Study note • PMID 35771645
Effect of intensified training on cognitive function, psychological state & performance in trained cyclists.
Low risk + high feasibility for most athletes.
ELI5
In plain language
Athletes often undertake intensified training loads prior to competition with the goal of functionally overreaching for temporary performance enhancement; however, little is known about the impact of this on… (randomized trial; trained cyclists).
The abstract doesn’t indicate a clear change in Time-trial performance under the tested conditions.

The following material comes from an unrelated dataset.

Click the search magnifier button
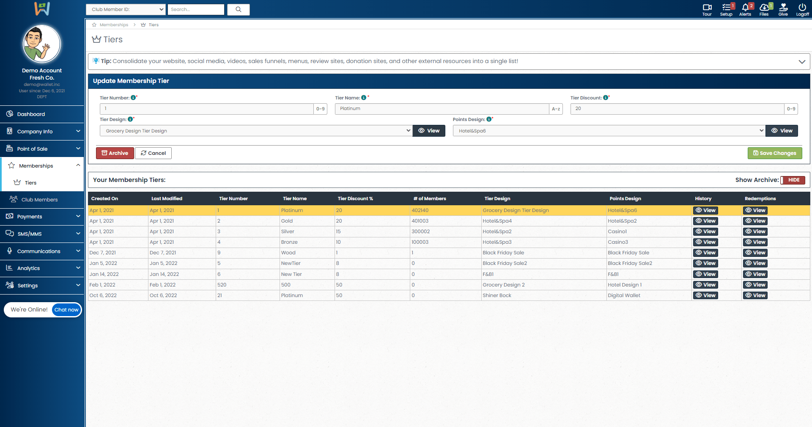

Treat this as a signal, not a guarantee; confirm methods and context in the full paper.
Takeaways
What the abstract suggests
- • Study question: Athletes often undertake intensified training loads prior to competition with the goal of functionally overreaching for temporary performance enhancement; however, little is known about the impact of this on…

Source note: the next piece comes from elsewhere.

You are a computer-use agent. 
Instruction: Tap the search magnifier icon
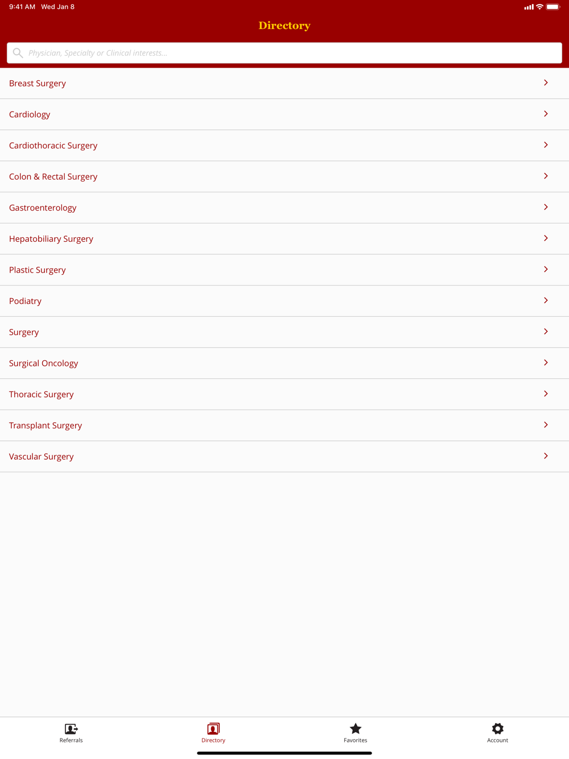18,53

- • The abstract doesn’t indicate a clear change in Time-trial performance under the tested conditions.
- • Population: trained cyclists.
- • Protocol cues: abstract may omit dose/timing; use the full paper to replicate accurately.
Protocol
Protocol (as reported)
- • Intervention/exposure: taper (vs control group).
- • Dose/time/duration: abstract doesn’t include enough detail; use the full paper’s methods section.
- • Outcomes: Time-trial performance.
- • Replication note: abstracts often omit adherence and timing; confirm details before changing training or supplementation.
Fit
Who it helps, and who should skip it
Who it helps
- • Athletes similar to the study population (trained cyclists) working on tapering.
- • Athletes who can measure Time-trial performance with a repeatable workout or time-trial effort.
Who should skip
- • If you have symptoms or conditions that make the intervention risky, get professional guidance.
- • If you’re near race day and can’t safely test, defer the experiment.
Methods
What the study actually did
- • Design: randomized trial.
- • Population: trained cyclists.
- • Comparator: control group.
- • Outcomes measured: Time-trial performance.
- • Source: PubMed PMID 35771645 (2023) — European journal of sport science.
Results excerpt
What the abstract reports
“Peak and mean power output on a maximal test and time trial significantly decreased by 4.8% and 9.4% following the two-week training intervention compared to baseline, in addition to a 169% change in total mood disturbance and significant disruption to recovery-stress balance.”
Note: excerpts are short; for full context, read the paper.
Limits
Limitations & bias
- • Abstract-only summaries can miss critical details (population, protocol, adherence, and context).
- • Single studies often don’t generalize to your event, history, and training load; treat results as a starting point.
- • If your context differs (elite vs recreational; cycling vs running), adjust expectations and be conservative.
- • This is performance information, not medical advice.
Coaching beta
Get a plan that adapts to your life.
Join the 26weeks.ai TestFlight beta for adaptive coaching, recovery-aware adjustments, and race-week reminders.
Keep going
Performance Science Lab
Research-backed protocols and evidence grades for endurance performance — built for athletes.
Tapering performance research
Tapering is how you cash your fitness check — without getting stale or anxious.
Caffeine for endurance performance: a practical protocol
Evidence-informed protocol: Caffeine for endurance performance: a practical protocol. Practical steps, who it helps, and what to watch out for.
Time-trial performance research for endurance athletes
Practical performance outcome used in many studies: closer to racing than lab-only metrics.